TAREA POR REALIZAR
Reproduce sin cambios el tramo del fragmento sobre la renegociación del acuerdo de paz que va desde "En los primeros" hasta "de lesa humanidad.", ambos incluidos.

FRAGMENTO

□ □ □ □

En los primeros días de noviembre del 2016, después de intensas jornadas de renegociación del acuerdo de paz con las Farc entre el Gobierno y los promotores del No, una mañana muy temprano nos reunimos en la oficina de Humberto de la Calle con Sergio Jaramillo, Óscar Iván Zuluaga, Iván Duque y Carlos Holmes Trujillo, con el fin de hacer un último intento alrededor de un nuevo texto. Avanzamos en casi todos los puntos de discordia hasta que, finalmente, apareció de nuevo el obstáculo de la participación en política de los integrantes de las Farc responsables de crímenes de guerra y delitos de lesa humanidad.
Surgió entonces una fórmula alternativa: presentaríamos al país consensos en todos los temas con esa excepción e invitaríamos al Centro Democrático a participar en la implementación del nuevo acuerdo que se suscribiría con las Farc, que contenía 58 modificaciones sustanciales. Es decir, se contaría con la presencia de un delegado de ese partido en la Comisión de Seguimiento, la CSIVI. Salimos a las 10 de la mañana y los tres delegados del No se comprometieron a consultar con su jefe. Al llegar ese mismo día a las 4 de la tarde a la reunión formal en el Ministerio del Interior, Uribe desautorizó cualquier entendimiento.

□ □ □ □

DATOS DEL EJERCICIO
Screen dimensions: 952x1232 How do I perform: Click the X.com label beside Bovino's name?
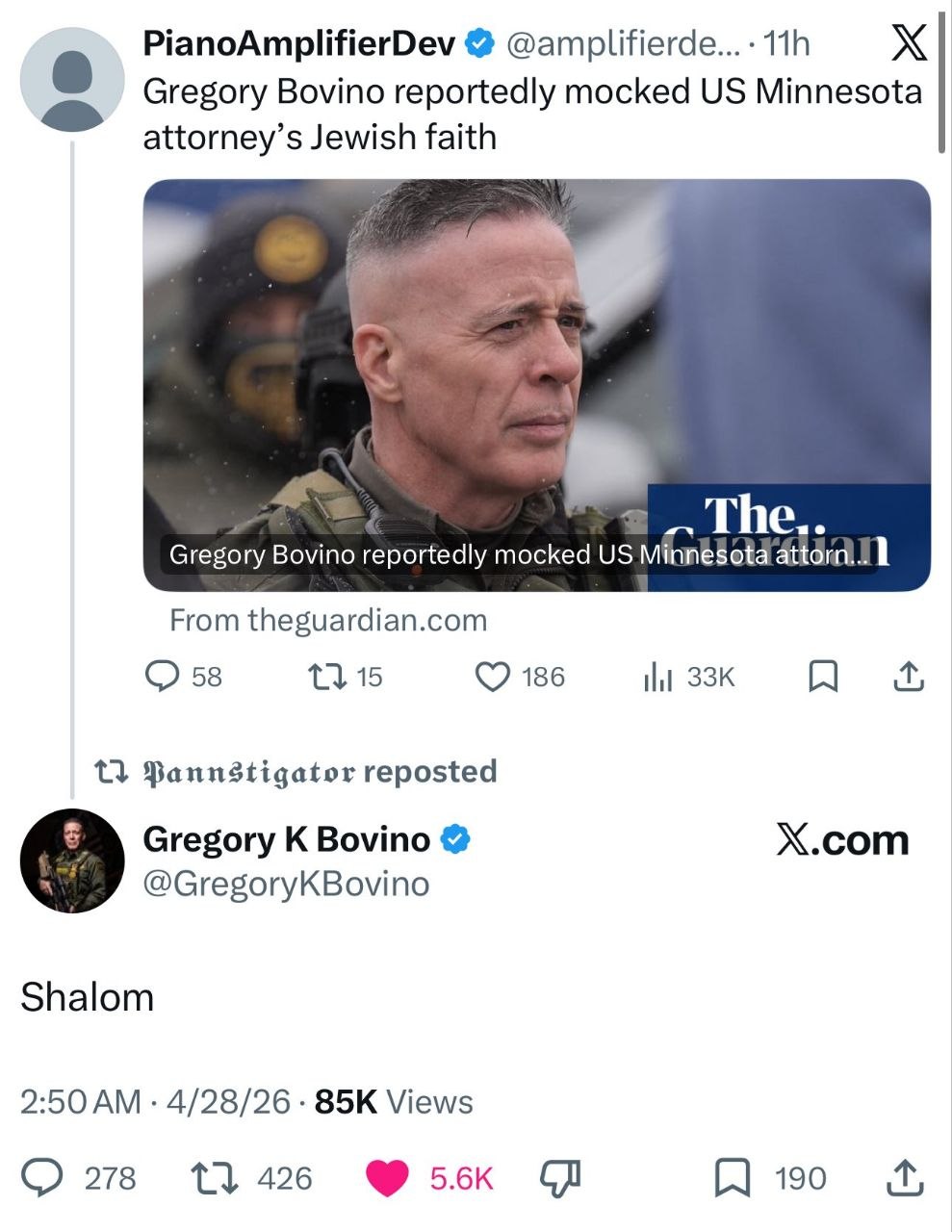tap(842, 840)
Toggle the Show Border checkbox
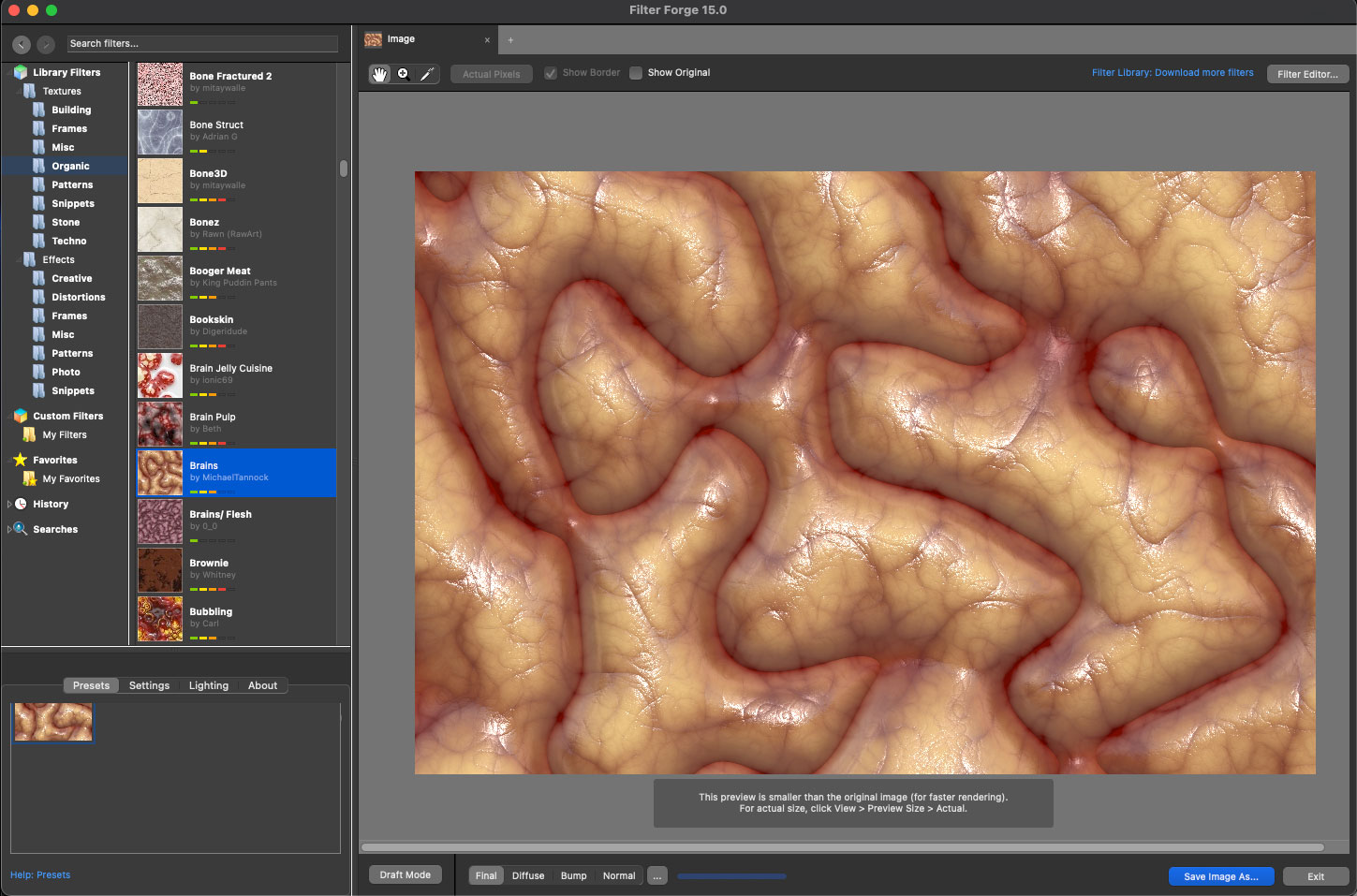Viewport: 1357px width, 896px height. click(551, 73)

□ □ □ □

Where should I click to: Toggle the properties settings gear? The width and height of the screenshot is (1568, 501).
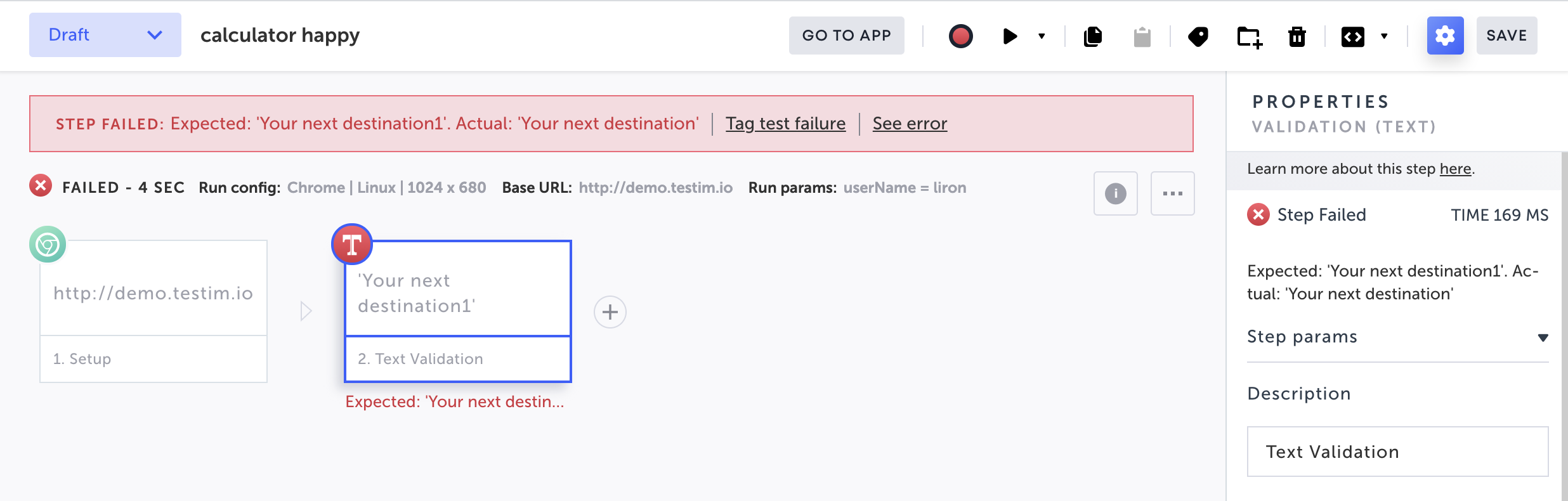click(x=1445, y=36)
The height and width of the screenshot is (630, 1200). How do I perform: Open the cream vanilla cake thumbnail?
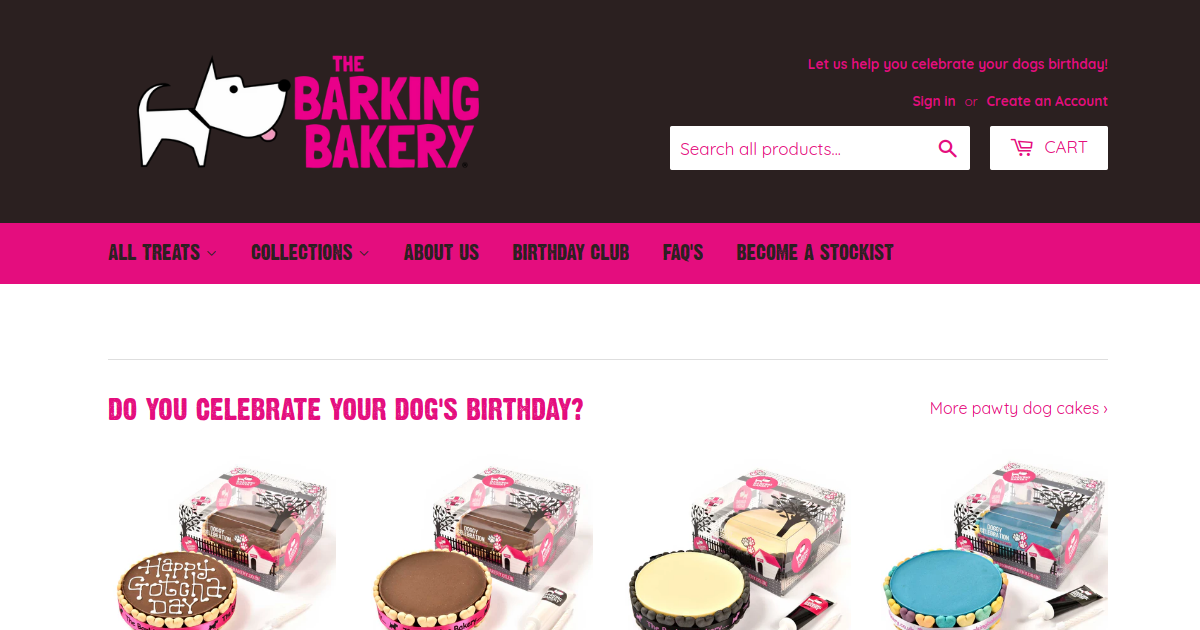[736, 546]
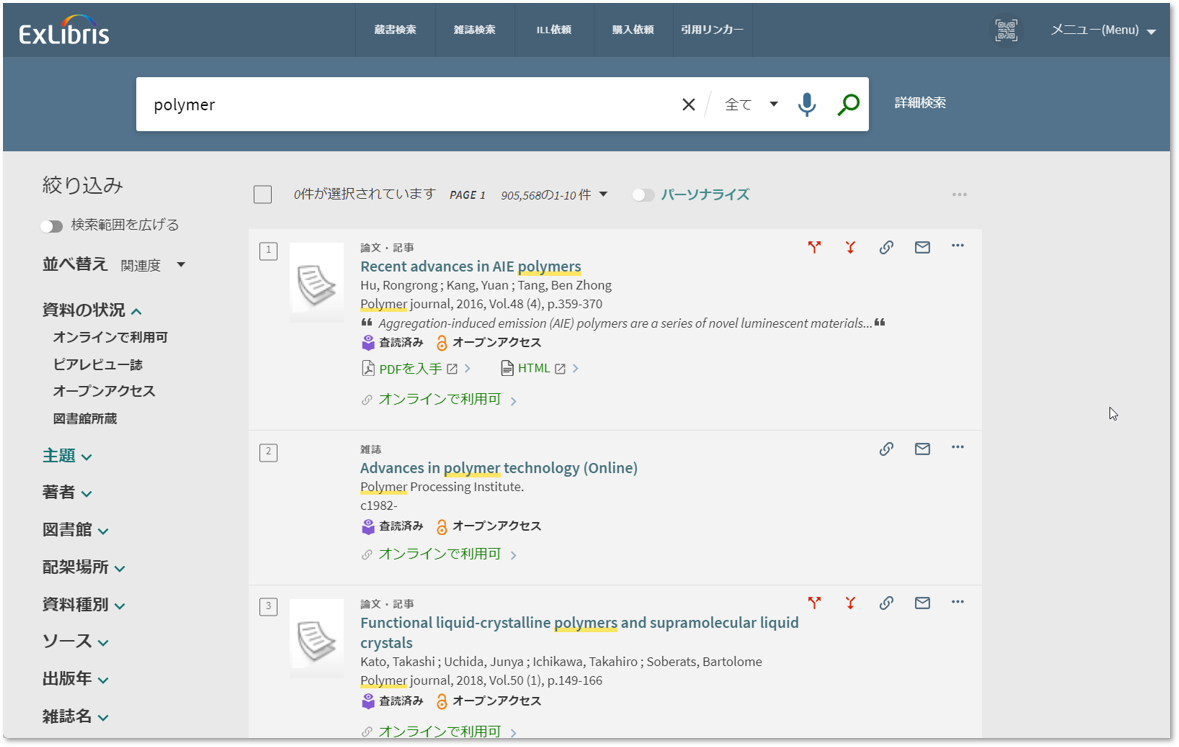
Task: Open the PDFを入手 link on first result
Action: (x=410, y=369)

□ □ □ □

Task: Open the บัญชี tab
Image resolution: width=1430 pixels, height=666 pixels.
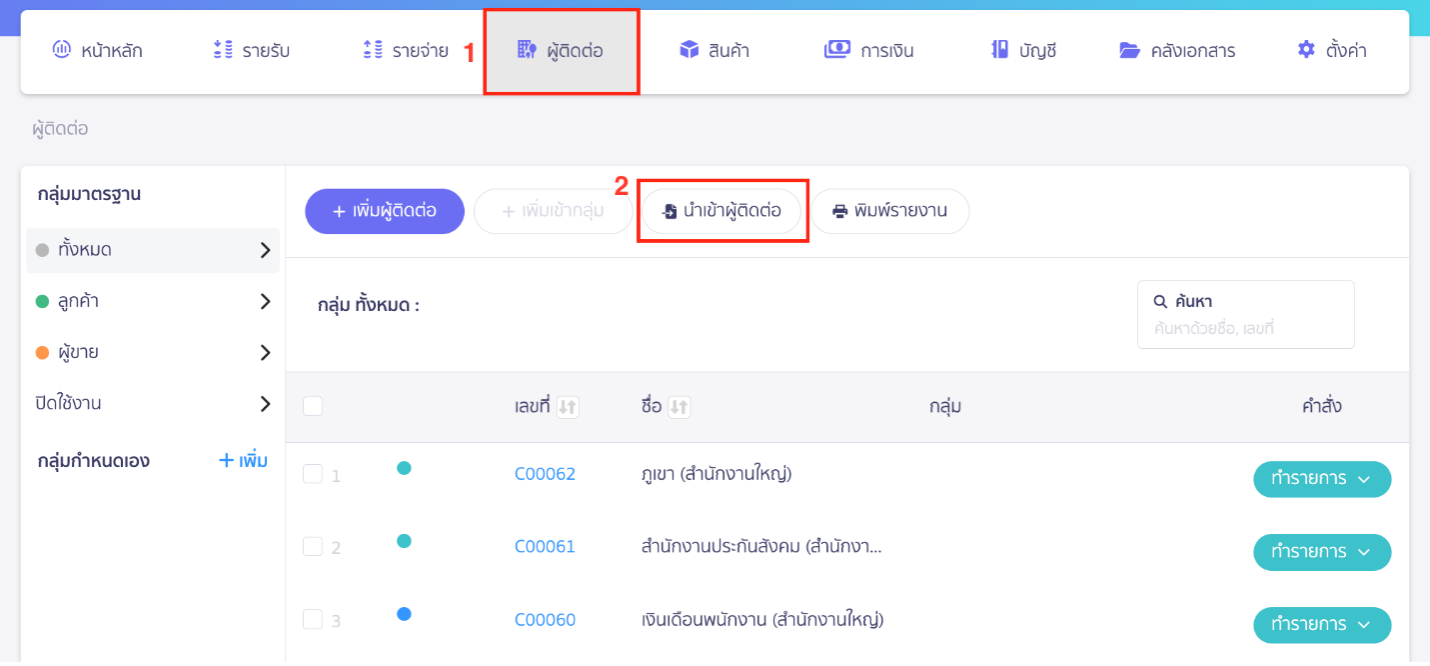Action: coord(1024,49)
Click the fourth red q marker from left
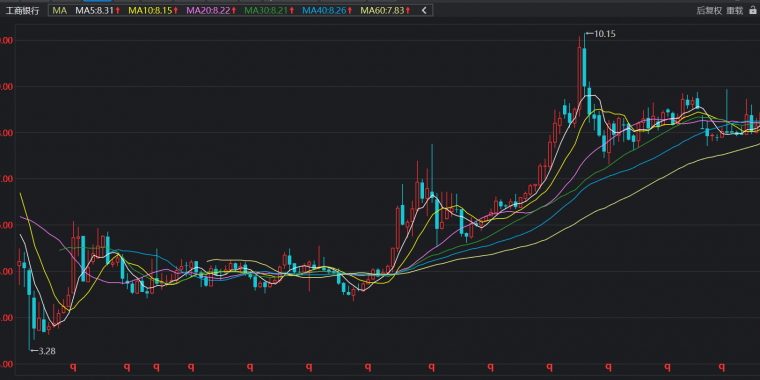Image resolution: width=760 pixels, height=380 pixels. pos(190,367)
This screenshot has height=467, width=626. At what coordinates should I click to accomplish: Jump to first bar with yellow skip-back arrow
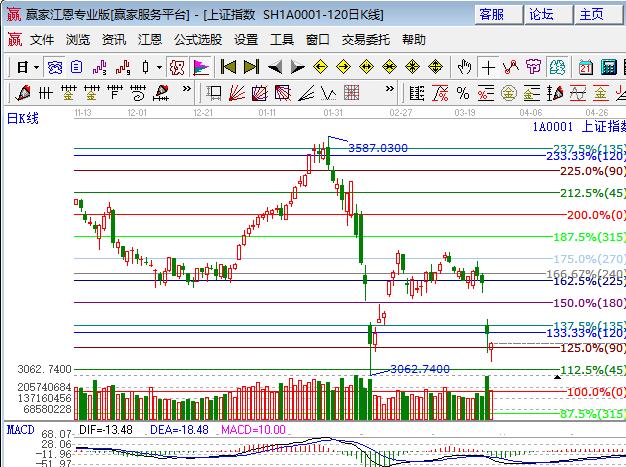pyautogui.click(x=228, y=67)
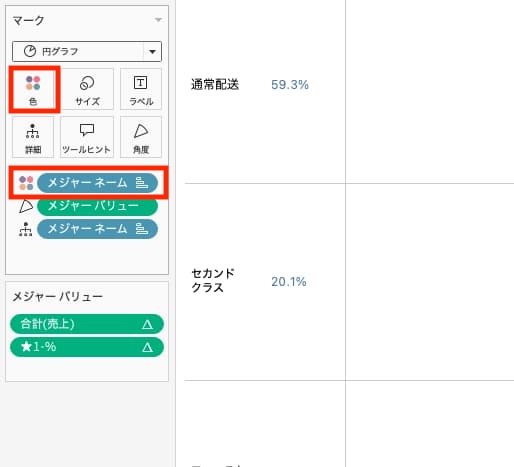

□ □ □ □

RESULTADO DEL EJERCICIO
En los primeros días de noviembre del 2016, después de intensas jornadas de renegociación del acuerdo de paz con las Farc entre el Gobierno y los promotores del No, una mañana muy temprano nos reunimos en la oficina de Humberto de la Calle con Sergio Jaramillo, Óscar Iván Zuluaga, Iván Duque y Carlos Holmes Trujillo, con el fin de hacer un último intento alrededor de un nuevo texto. Avanzamos en casi todos los puntos de discordia hasta que, finalmente, apareció de nuevo el obstáculo de la participación en política de los integrantes de las Farc responsables de crímenes de guerra y delitos de lesa humanidad.